Basura, mucha basura. Grandes montañas de basura que nada tienen que ver con los delicados perfumes que hicieron famosa a Francia. Calles cortadas por piquetes de protesta. Falta de transporte, por medidas de fuerza de los gremios. Refinerías cerradas. Y encima, por temor a nuevos atentados, una ciudad militarizada. Futboleros de toda Europa se encontraron con una ciudad luz en lucha, en medio de protestas que ya llevan más de tres meses y que se profundizan, en rechazo a la flexibilización laboral que quiere imponer el gobierno.
Este martes, 80 mil personas (según la policía), un millón (según los organizadores), marcharon en defensa de sus derechos laborales. Y una vez más, la respuesta de la policía fue la represión: más de cien detenidos y unos 50 heridos.
París fue una fiesta, sí, pero de la lucha obrera, de los sindicatos, de los que se manifiestan a favor de los derechos de las trabajadoras y los trabajadores.
La reforma laboral del gobierno socialista de François Hollande poco y nada tiene de socialista. Ni siquiera es democrática. El gobierno intentó imponerla por decreto, puenteando al Parlamento. De prepo, digamos.
Y el impopular gobierno de Hollande no piensa dar marcha atrás. Quiere forzar a los huelguistas a trabajar, y llegó a afirmar que, en pleno campeonato de fútbol, las medidas de fuerza de los trabajadores son “contra Francia y los franceses”. Lo mismo que dice la derecha, pero en boca de presuntos socialistas que, en realidad, aplican recetas de ajustes de neto corte neoliberal.

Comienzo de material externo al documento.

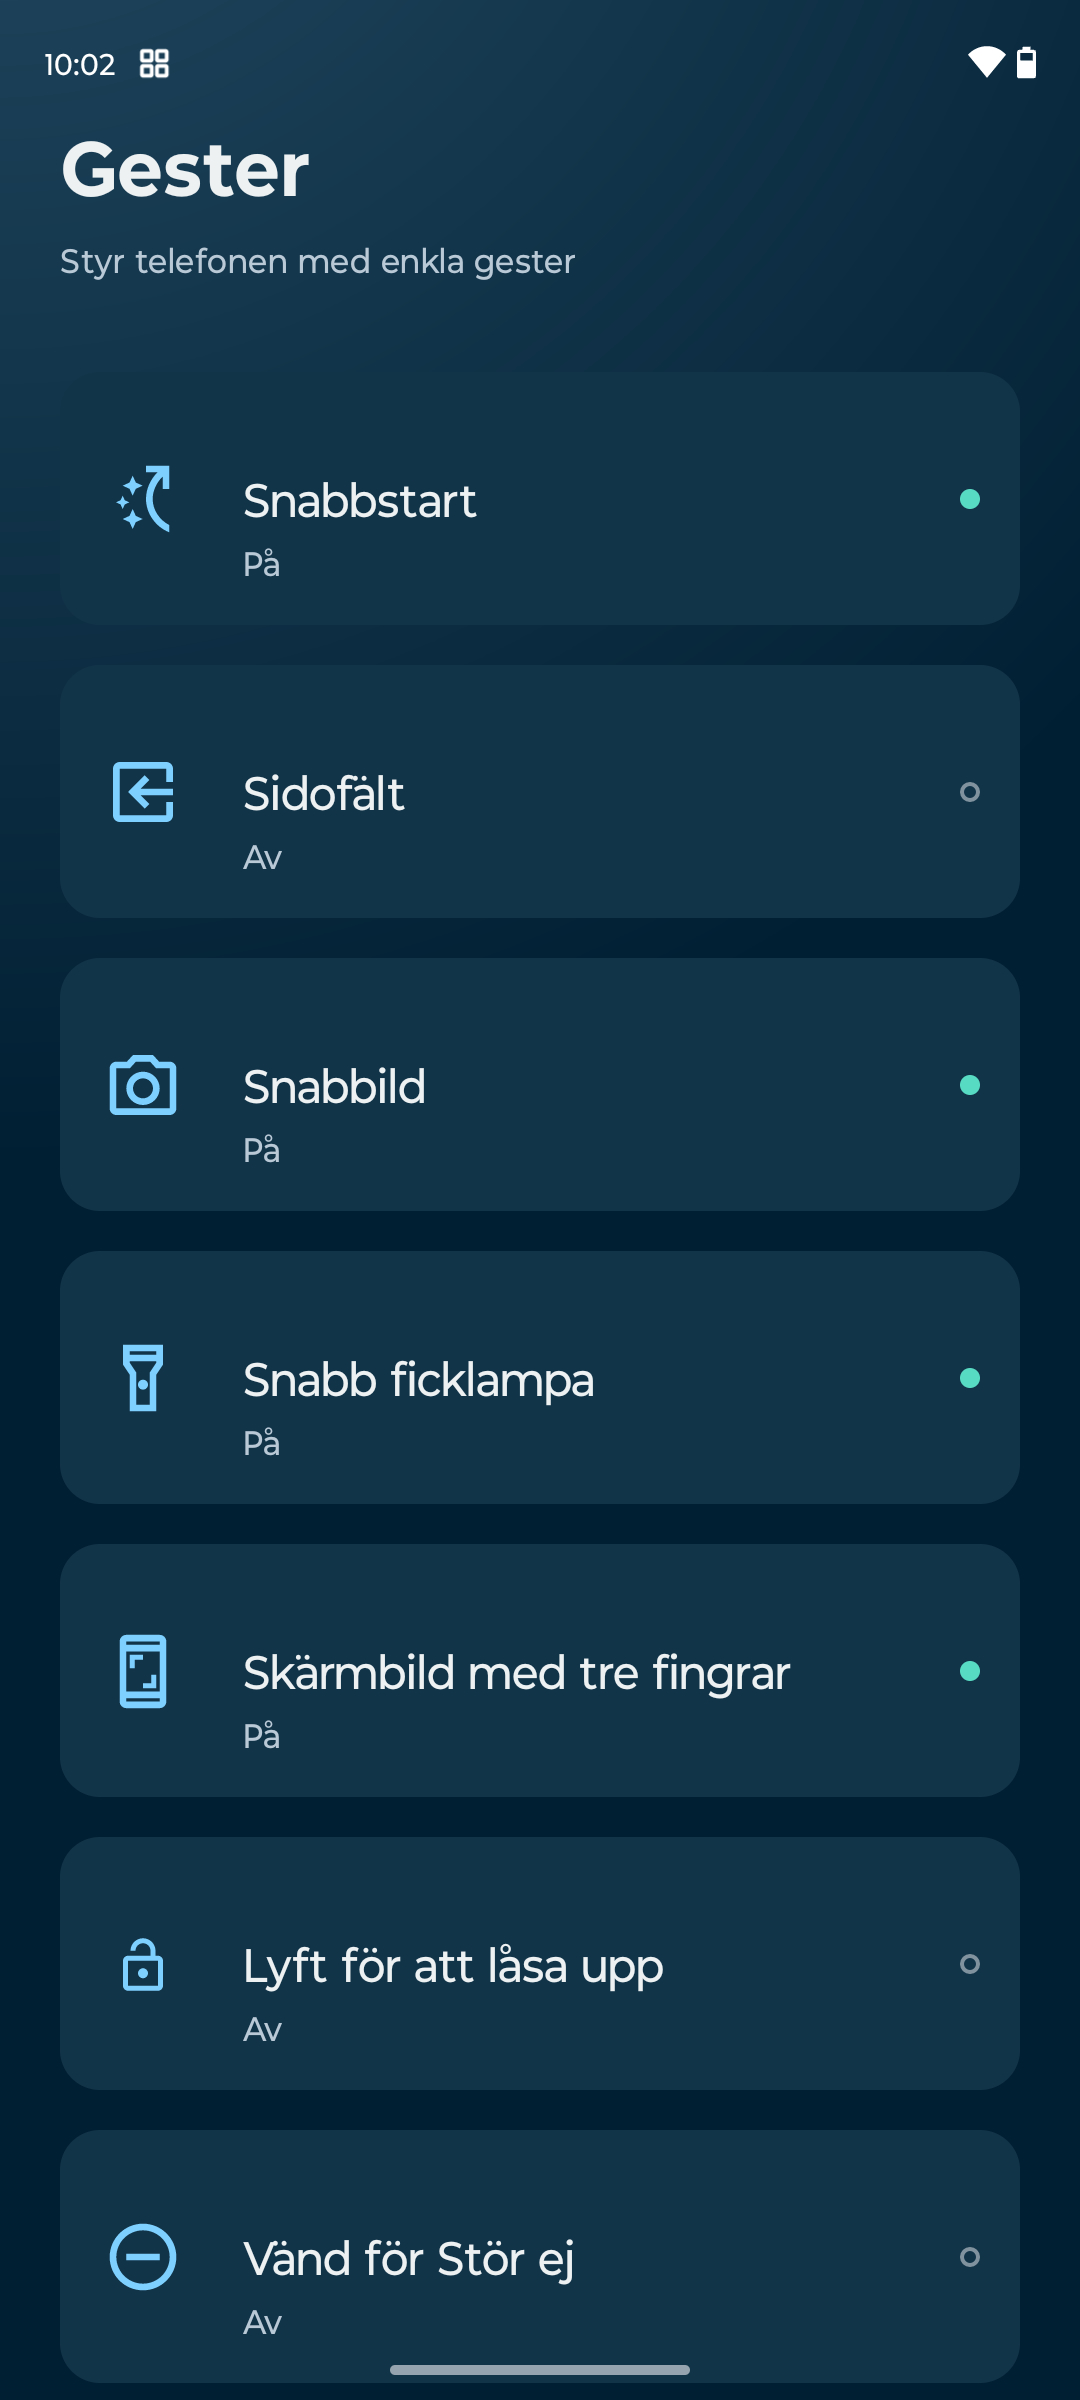Tap the grid icon in status bar

pyautogui.click(x=154, y=64)
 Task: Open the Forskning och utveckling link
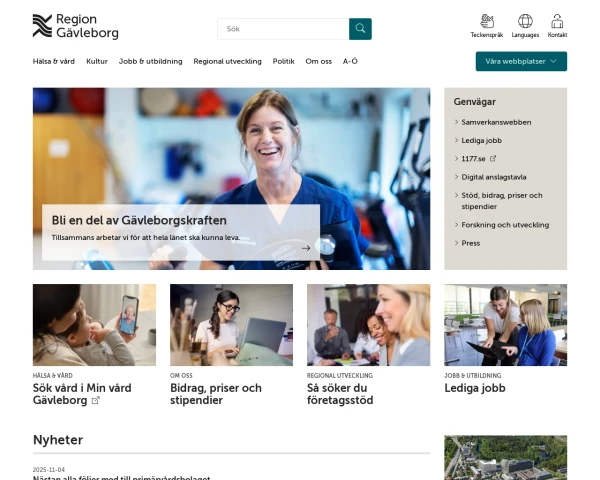505,225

En la nota titulada “París es una gran protesta social”, el corresponsal del diario Página|12 en París, Eduardo Febbro, da cuenta de una serie de medidas tomadas por el gobierno de Francia que van de lo represivo a lo ridículo. Si no fuera Francia, si no se tratara de un país que posee un halo de excelencia y virtud a prueba de todo, seguramente la prensa hegemónica, de ocurrir algo similar en América latina, hablaría de “república bananera”. Pero no: en Francia no crecen bananas.
El Ministerio de Interior de Francia, cuenta Febbro, se destacó en medio del caos, por sus ingeniosas consignas de seguridad. Por ejemplo, la Prefectura de París “desató una ola de hilaridad cuando, a través de internet, difundió un texto con algunas recomendaciones a los ciudadanos” entre las cuales figuraba portarse bien dentro de los estadios y en los accesos y no expresar opiniones políticas, ideológicas, ni injuriosas, ni racistas o xenófobas.

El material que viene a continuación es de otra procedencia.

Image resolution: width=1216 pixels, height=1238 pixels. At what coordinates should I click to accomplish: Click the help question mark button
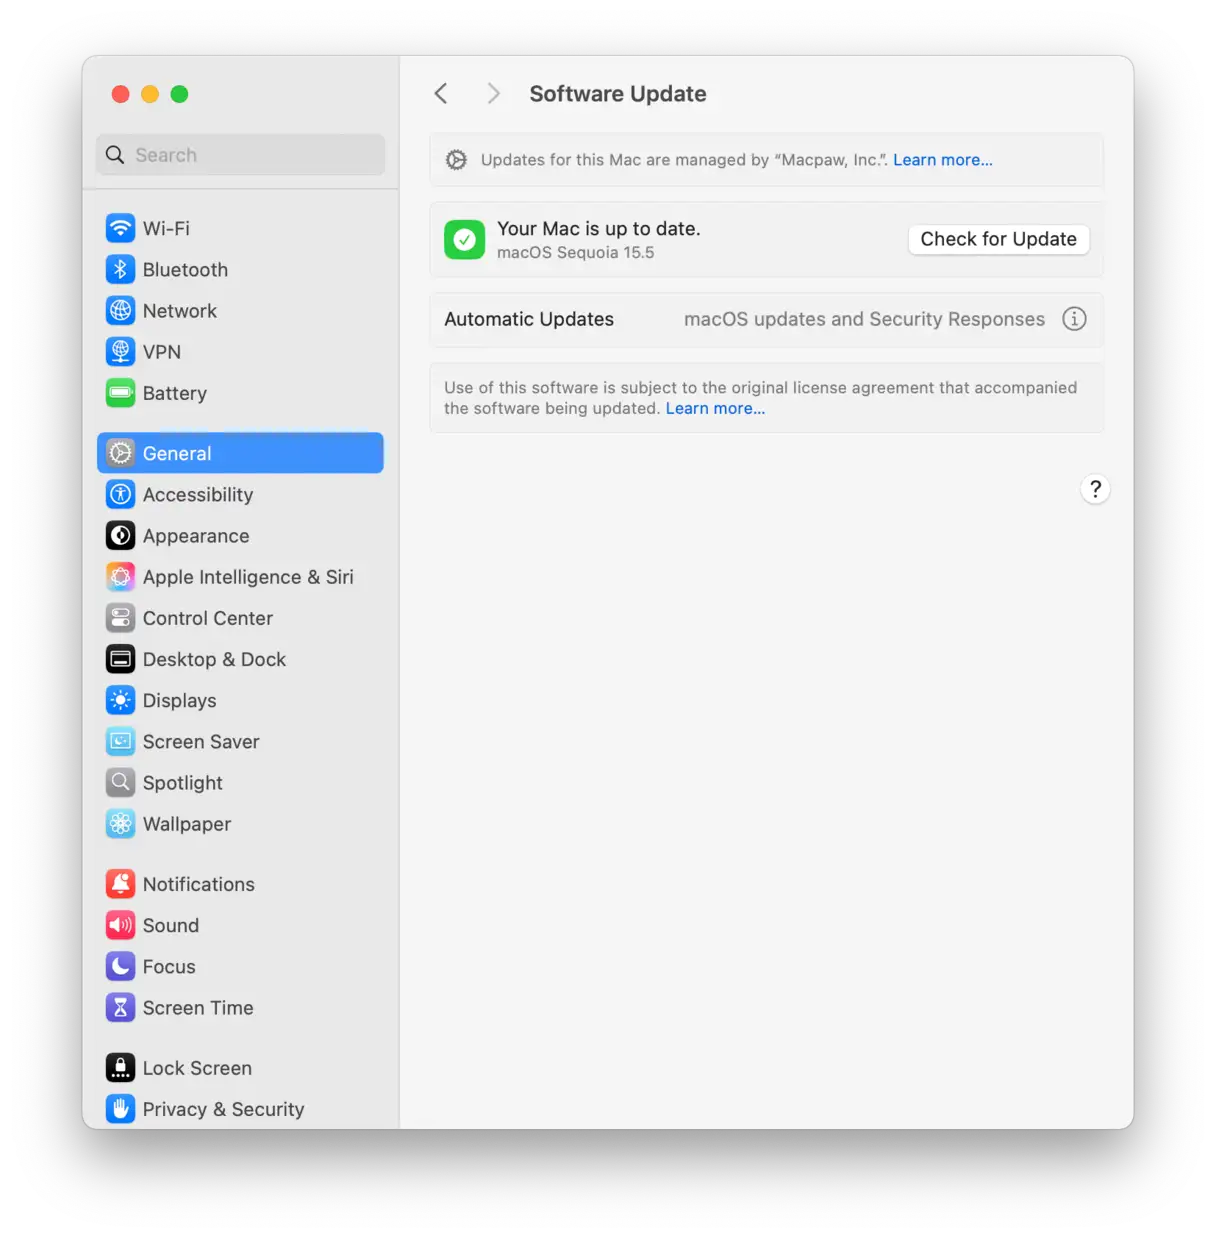[1095, 489]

Pero las protestas en defensa de los derechos laborales siguen firmes. La Confederación General de los Trabajadores (CGT) realizó una nueva y masiva manifestación este martes 14, tras la enorme movilización del 31 de marzo. “Vamos a proseguir y ampliar la movilización con todas las formas posibles”, señalaron desde la CGT haciendo caso omiso a eso de que el fútbol es la fiesta de todos.
Una encuesta de opinión publicada a principios de junio revela una vez más que 74 por ciento de los franceses se oponen a la reforma laboral, 48 por ciento quieren que el texto sea retirado y 38 por ciento desea cambios en la reforma. En este marco, el porcentaje de aprobación de la gestión del presidente continúa por debajo del 20 por ciento.